In my reading of Christie’s novels, this is one of the best opening scenes.
And what is more, I thought this was one of the best Poirot novels of the canon, together with Five Little Pigs, which is quite similar in structure.
There is a little more to Sad Cypress than meets the eye at first, and it doesn’t read like the usual formulaic Christie novel.
For a start, the character of Elinor, the MC, is not your happy-go-lucky bright young thing. We meet her as the accused, who hesitates when asked whether she pleads guilty or not guilty.
From there on, we step back in time to see the story unfold from the start but even then, Elinor, is riddled with doubts and cares. Christie does a marvellous job describing a woman being close to a breakdown throughout the story leading up to the arrest.
By that time, of course we still don’t know what happens and whether her state of mind is caused by her guilt over plotting a murder. We won’t know this until the end.
This is another aspect I liked.
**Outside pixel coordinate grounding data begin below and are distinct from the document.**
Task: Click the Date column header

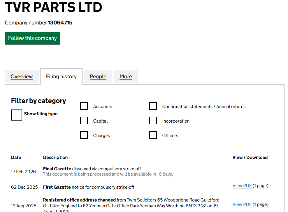Action: click(16, 158)
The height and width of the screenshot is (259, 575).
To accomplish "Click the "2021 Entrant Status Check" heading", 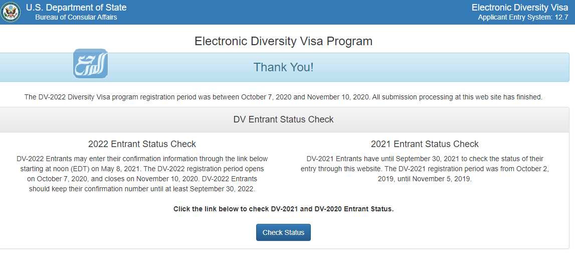I will [425, 144].
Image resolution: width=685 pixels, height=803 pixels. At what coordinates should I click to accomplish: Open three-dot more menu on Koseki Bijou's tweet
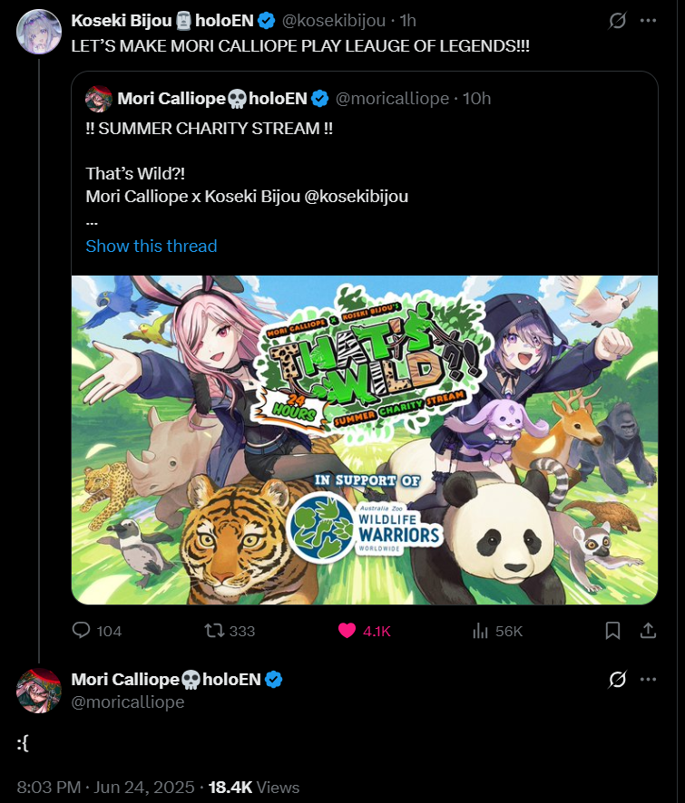point(648,20)
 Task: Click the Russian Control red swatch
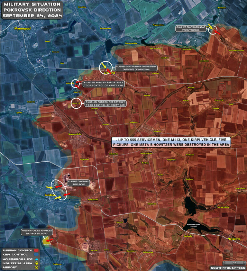pyautogui.click(x=36, y=250)
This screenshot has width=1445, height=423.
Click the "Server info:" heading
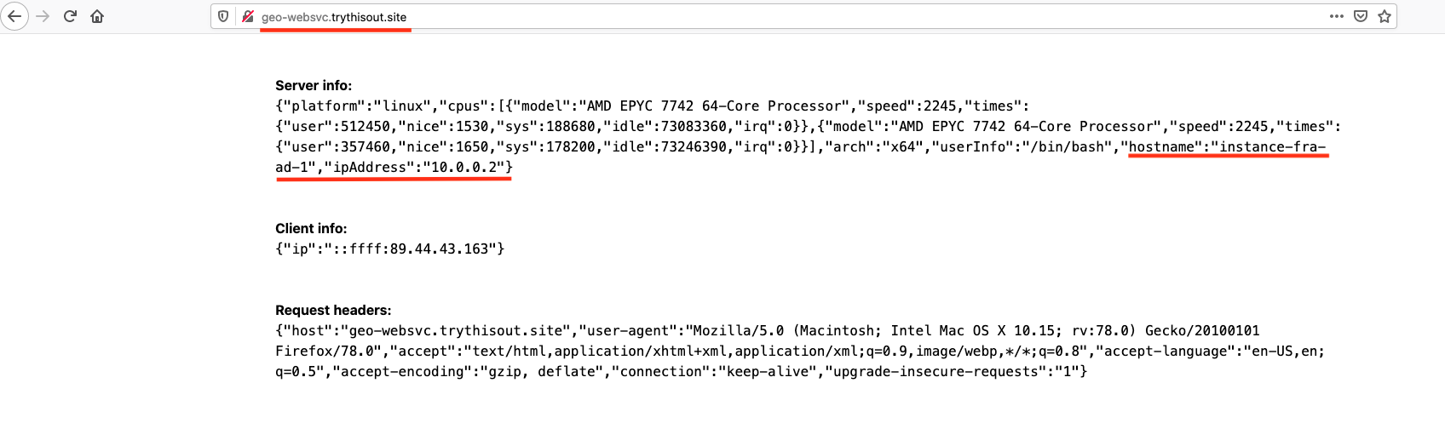tap(313, 85)
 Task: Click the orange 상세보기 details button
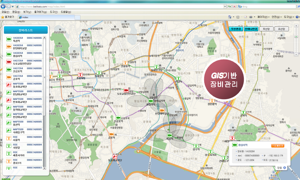point(278,145)
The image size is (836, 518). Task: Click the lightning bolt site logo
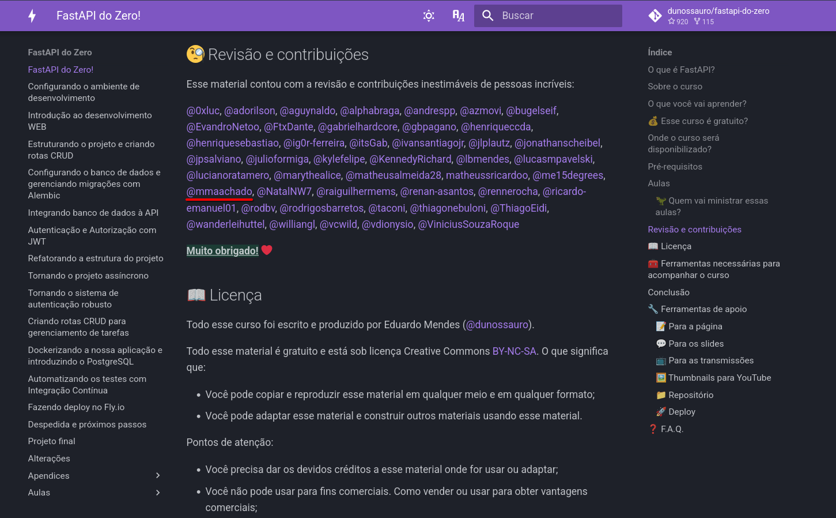[32, 16]
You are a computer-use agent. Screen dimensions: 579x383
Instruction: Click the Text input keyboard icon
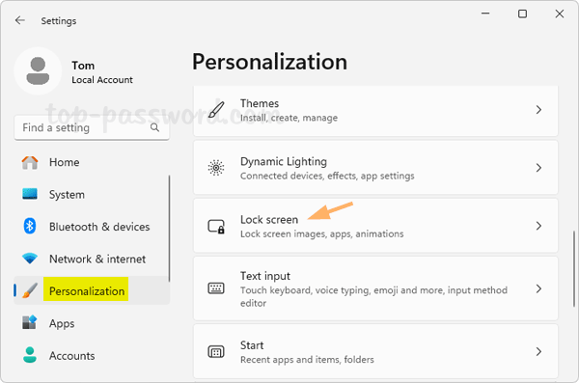(216, 288)
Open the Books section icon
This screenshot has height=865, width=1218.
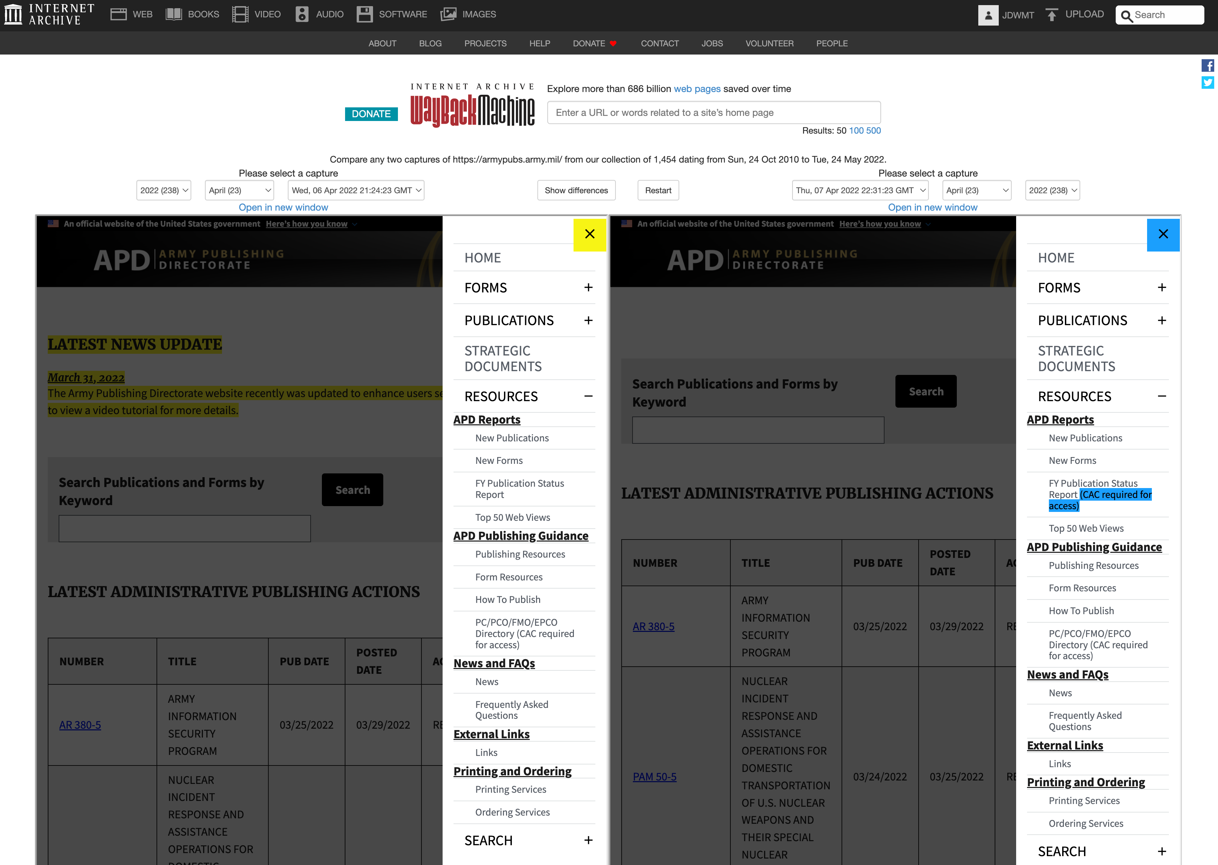coord(174,14)
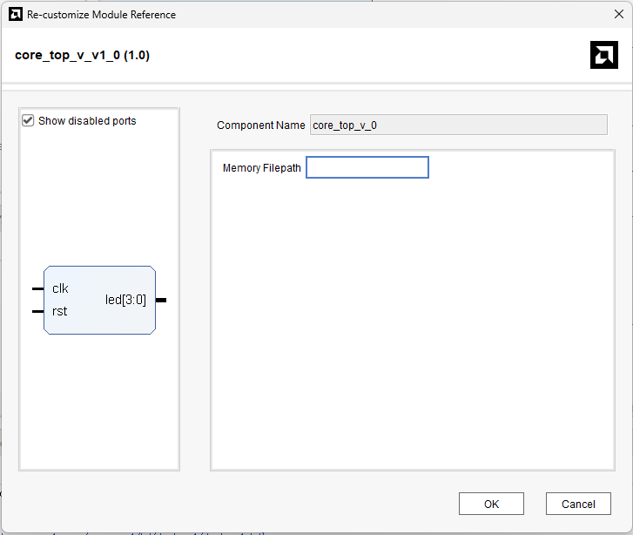Click the 'Show disabled ports' label text
The width and height of the screenshot is (633, 535).
click(87, 121)
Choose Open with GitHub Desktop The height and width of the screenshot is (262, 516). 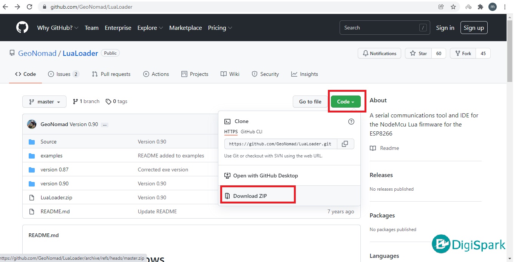tap(265, 176)
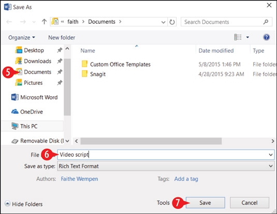Click the change view layout icon
The image size is (277, 214).
pyautogui.click(x=238, y=37)
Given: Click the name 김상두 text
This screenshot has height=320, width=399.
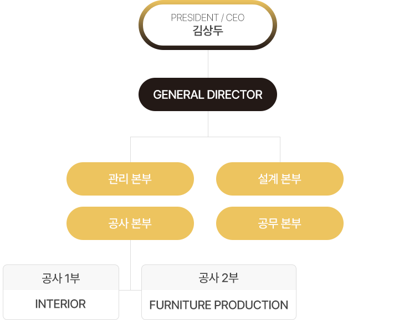Looking at the screenshot, I should 208,31.
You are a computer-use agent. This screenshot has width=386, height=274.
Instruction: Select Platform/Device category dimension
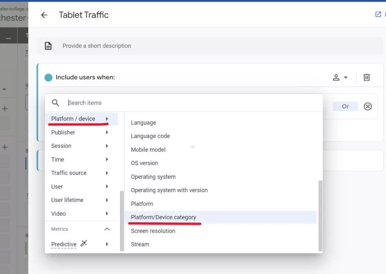(164, 217)
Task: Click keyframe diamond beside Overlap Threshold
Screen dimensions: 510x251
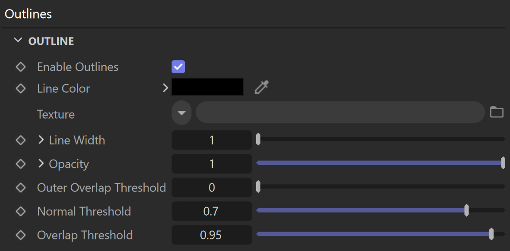Action: click(x=21, y=235)
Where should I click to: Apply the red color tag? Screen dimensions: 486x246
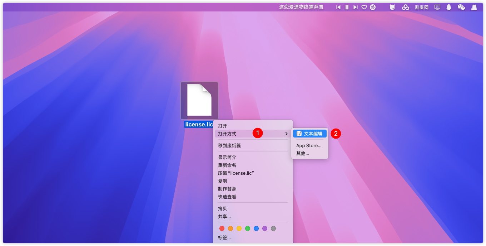tap(222, 228)
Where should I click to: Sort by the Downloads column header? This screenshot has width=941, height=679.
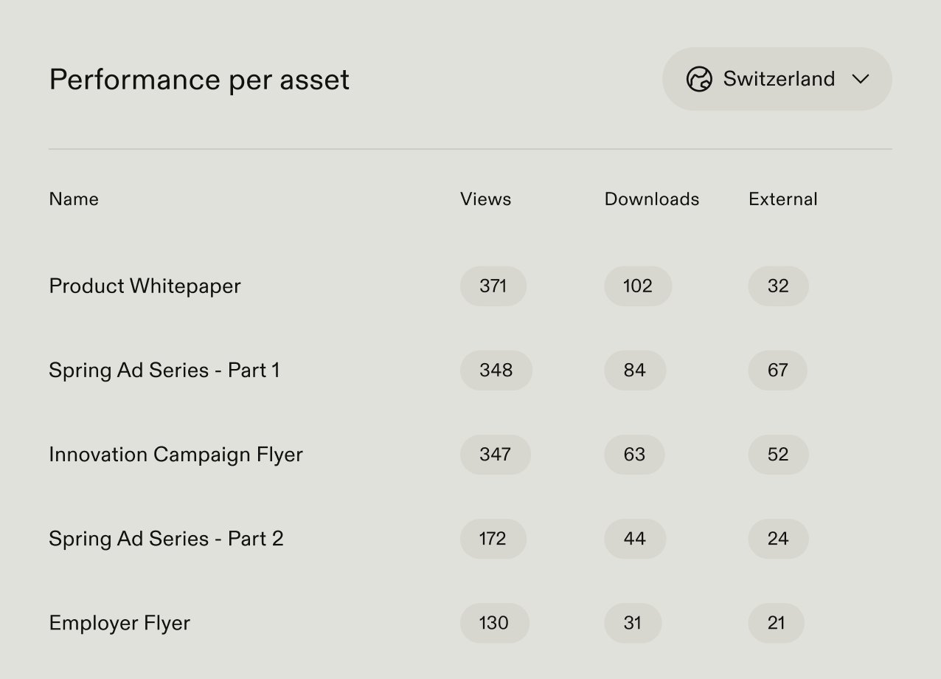click(651, 199)
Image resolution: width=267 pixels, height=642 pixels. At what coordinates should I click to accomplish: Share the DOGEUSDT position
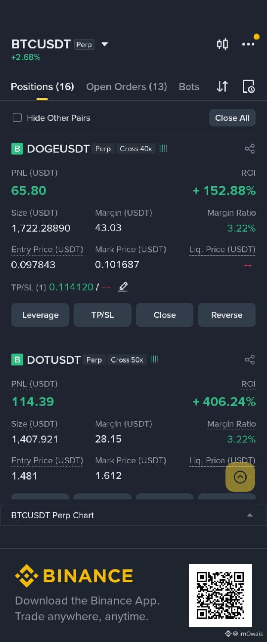(250, 149)
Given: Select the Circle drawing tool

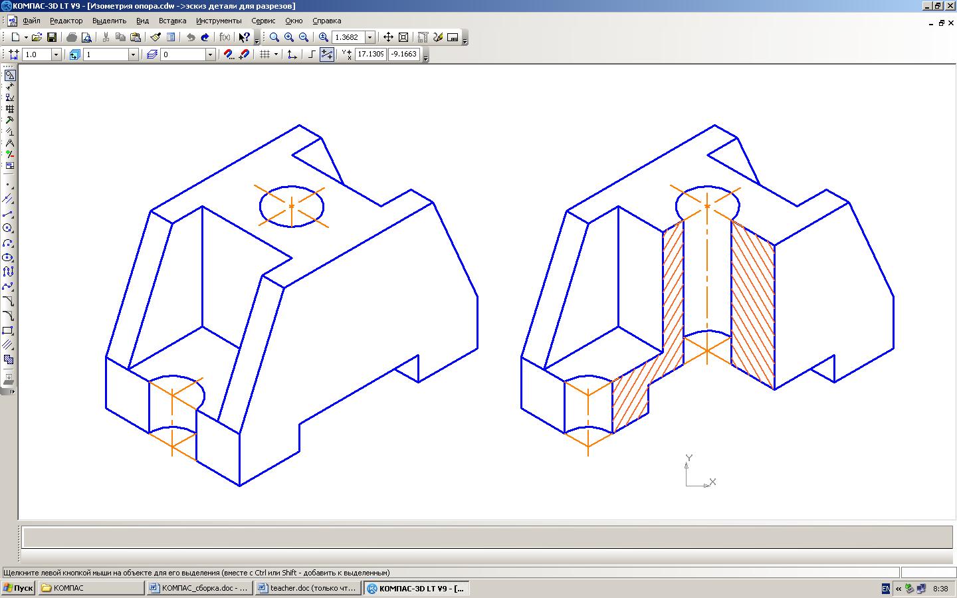Looking at the screenshot, I should (x=8, y=229).
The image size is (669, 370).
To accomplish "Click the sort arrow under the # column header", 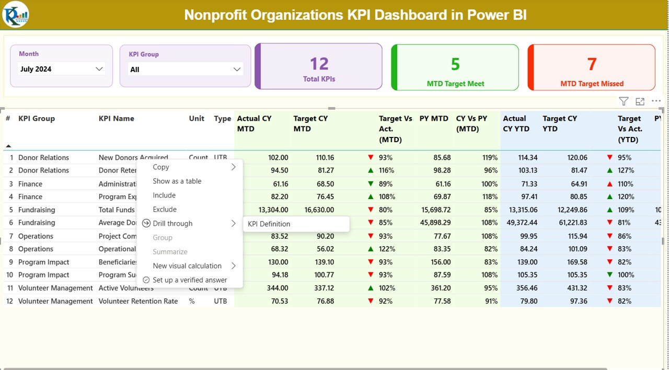I will point(7,147).
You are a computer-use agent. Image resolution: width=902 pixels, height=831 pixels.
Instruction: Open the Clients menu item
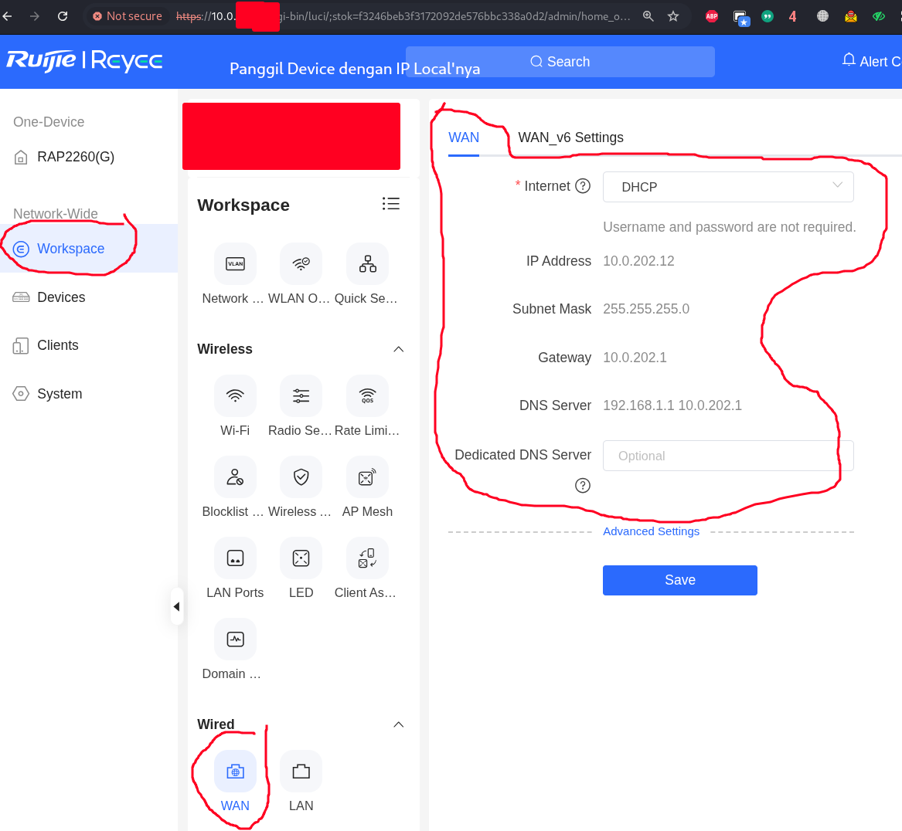(x=58, y=345)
This book keeps up its suspense until the end – and even then there are elements which remain … a mystery.
Yes, the murder is resolved, but much of the book is based on the character of the individuals involved in the plot – and one person’s reading of a character may put forth a completely different interpretation of the ending than another reader’s.
I, for one, tended to find the ending unsettling – in both the ways of what happened to the villain and what happened to the victim. I don’t know if Dame Agatha had intended this to be a happy ending, but I can’t quite see it that way.